Cela commence à émerger. On parle plus souvent maintenant des 2 millions de morts parmi les 12 millions d'Allemands expulsés à la fin de la guerre. Et l'on s'interroge: au nom de la condamnation du nazisme, est-ce que tout était permis? La compassion pour Hiroshima a été refusée aux Allemands. Or, si vous prenez la définition des crimes de guerre, telle qu'elle est arrêtée par la Convention de La Haye, bombarder des villes ouvertes et mener leur destruction systématique, c'est un crime de guerre. Dresde, des dizaines de milliers de victimes en une nuit, c'est un crime de guerre. Or, à la fin du conflit, tout le monde parlait de ses souffrances. Sauf les Allemands, qui n'en avaient pas le droit. C'est un interdit qui se lève.
Depuis la réunification, s'ajoutent aux crimes du nazisme ceux du communisme.
La RDA n'a pas été l'Union soviétique de Staline. Mais elle n'a pas non plus été un régime démocratique. Ce fut une dictature, avec des prisons, une police omniprésente, l'impossibilité pour les gens, disons mal vus, de faire faire des études universitaires à leurs enfants. Tout cela est vrai. Mais il n'y a pas eu d'exterminations, de fusillades massives.
Comment parle-t-on de ce passé communiste?

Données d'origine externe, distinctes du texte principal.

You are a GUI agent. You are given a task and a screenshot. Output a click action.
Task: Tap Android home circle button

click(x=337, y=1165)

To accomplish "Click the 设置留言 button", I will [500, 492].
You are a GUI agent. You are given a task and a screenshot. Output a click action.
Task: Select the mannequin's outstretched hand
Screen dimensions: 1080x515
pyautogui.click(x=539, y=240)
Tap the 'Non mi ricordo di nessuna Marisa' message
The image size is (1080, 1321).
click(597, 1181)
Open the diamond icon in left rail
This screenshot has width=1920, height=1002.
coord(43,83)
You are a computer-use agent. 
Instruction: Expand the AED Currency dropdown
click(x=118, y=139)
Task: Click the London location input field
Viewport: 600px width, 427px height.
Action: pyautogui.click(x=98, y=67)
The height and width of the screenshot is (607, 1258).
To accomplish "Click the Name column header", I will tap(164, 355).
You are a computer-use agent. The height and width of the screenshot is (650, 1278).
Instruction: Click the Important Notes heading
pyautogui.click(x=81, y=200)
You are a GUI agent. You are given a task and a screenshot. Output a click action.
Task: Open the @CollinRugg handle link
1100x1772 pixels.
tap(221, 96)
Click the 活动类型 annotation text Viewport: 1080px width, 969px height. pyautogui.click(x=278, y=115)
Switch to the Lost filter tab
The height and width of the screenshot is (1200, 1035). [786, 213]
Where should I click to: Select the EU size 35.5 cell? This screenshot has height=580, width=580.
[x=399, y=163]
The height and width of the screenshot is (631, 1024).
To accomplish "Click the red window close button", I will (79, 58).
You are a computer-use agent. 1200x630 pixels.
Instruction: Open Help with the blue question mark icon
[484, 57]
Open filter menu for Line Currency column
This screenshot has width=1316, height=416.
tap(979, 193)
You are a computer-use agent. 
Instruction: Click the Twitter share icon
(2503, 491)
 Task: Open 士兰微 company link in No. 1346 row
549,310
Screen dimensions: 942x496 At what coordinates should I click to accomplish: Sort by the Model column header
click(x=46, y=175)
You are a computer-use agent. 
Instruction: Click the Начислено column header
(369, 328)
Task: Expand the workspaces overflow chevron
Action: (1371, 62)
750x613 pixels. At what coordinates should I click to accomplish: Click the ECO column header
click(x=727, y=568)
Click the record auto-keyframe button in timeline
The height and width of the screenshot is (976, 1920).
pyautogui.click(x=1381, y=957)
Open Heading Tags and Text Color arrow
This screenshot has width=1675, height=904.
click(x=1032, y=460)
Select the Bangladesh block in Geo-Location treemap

On en parle peu. Quant à comparer les crimes du nazisme et du stalinisme, on n'en est pas là. On juge souvent indécent de le faire. En ce sens, le discours des anciens communistes de l'Est rejoint celui des antinazis de l'Ouest: «Comment peut-on comparer? disent-ils. Hitler est radicalement autre.» Ce à quoi j'avais répondu, dans mon livre Le Crime et la mémoire, qu'on ne peut proclamer quelque chose de «radicalement autre» qu'après l'avoir comparé, justement. Et il faut comparer. Tout le temps. Quand j'ai rencontré les représentants des étudiants de Leipzig, juste après la réunification, ils me posaient les mêmes questions que m'avaient posées les étudiants allemands après la guerre: nos professeurs seront-ils épurés, nos diplômes seront-ils reconnus, va-t-on nous reprocher quelque chose, à nous qui n'avons rien fait? Exactement la même chose! Ça m'a rajeuni!